===== Data section

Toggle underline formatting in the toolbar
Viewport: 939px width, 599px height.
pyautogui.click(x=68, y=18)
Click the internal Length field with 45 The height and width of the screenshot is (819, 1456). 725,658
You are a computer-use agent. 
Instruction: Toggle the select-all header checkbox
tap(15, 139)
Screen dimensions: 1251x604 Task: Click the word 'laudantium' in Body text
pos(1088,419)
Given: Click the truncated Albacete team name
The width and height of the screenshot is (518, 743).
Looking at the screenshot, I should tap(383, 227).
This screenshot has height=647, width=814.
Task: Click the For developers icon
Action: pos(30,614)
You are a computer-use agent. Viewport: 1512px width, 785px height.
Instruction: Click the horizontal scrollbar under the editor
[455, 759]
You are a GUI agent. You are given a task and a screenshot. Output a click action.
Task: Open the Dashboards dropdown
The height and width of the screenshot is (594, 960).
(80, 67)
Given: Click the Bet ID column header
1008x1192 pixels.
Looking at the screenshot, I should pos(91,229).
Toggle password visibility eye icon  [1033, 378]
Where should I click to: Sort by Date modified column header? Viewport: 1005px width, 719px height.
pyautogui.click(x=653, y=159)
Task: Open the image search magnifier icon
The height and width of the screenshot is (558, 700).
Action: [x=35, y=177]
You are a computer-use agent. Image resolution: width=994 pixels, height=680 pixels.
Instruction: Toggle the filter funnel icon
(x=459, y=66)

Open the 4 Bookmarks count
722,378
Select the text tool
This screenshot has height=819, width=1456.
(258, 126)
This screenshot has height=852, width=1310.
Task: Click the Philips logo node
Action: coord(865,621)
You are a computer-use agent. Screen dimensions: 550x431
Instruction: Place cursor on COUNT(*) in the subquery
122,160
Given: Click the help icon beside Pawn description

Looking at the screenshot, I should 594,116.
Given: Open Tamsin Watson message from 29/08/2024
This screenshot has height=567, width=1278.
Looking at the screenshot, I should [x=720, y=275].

==========

Copy out every item above, substituting "Command" for each occurrence of "Instruction" and leaving everything else unchanged.

# [Solution to this problem]
Toggle underline formatting in the toolbar
Viewport: 939px width, 599px height.
pyautogui.click(x=68, y=18)
Click the internal Length field with 45 The height and width of the screenshot is (819, 1456). 725,658
You are a computer-use agent. 
Command: Toggle the select-all header checkbox
tap(15, 139)
Screen dimensions: 1251x604 Task: Click the word 'laudantium' in Body text
pos(1088,419)
Given: Click the truncated Albacete team name
The width and height of the screenshot is (518, 743).
Looking at the screenshot, I should tap(383, 227).
This screenshot has height=647, width=814.
Task: Click the For developers icon
Action: pos(30,614)
You are a computer-use agent. Viewport: 1512px width, 785px height.
Command: Click the horizontal scrollbar under the editor
[455, 759]
You are a GUI agent. You are given a task and a screenshot. Output a click action.
Task: Open the Dashboards dropdown
The height and width of the screenshot is (594, 960).
(80, 67)
Given: Click the Bet ID column header
1008x1192 pixels.
Looking at the screenshot, I should pos(91,229).
Toggle password visibility eye icon  [1033, 378]
Where should I click to: Sort by Date modified column header? Viewport: 1005px width, 719px height.
pyautogui.click(x=653, y=159)
Task: Open the image search magnifier icon
The height and width of the screenshot is (558, 700).
Action: [x=35, y=177]
You are a computer-use agent. Image resolution: width=994 pixels, height=680 pixels.
Command: Toggle the filter funnel icon
(x=459, y=66)

Open the 4 Bookmarks count
722,378
Select the text tool
This screenshot has height=819, width=1456.
(258, 126)
This screenshot has height=852, width=1310.
Task: Click the Philips logo node
Action: coord(865,621)
You are a computer-use agent. Screen dimensions: 550x431
Command: Place cursor on COUNT(*) in the subquery
122,160
Given: Click the help icon beside Pawn description

Looking at the screenshot, I should 594,116.
Given: Open Tamsin Watson message from 29/08/2024
This screenshot has height=567, width=1278.
Looking at the screenshot, I should [x=720, y=275].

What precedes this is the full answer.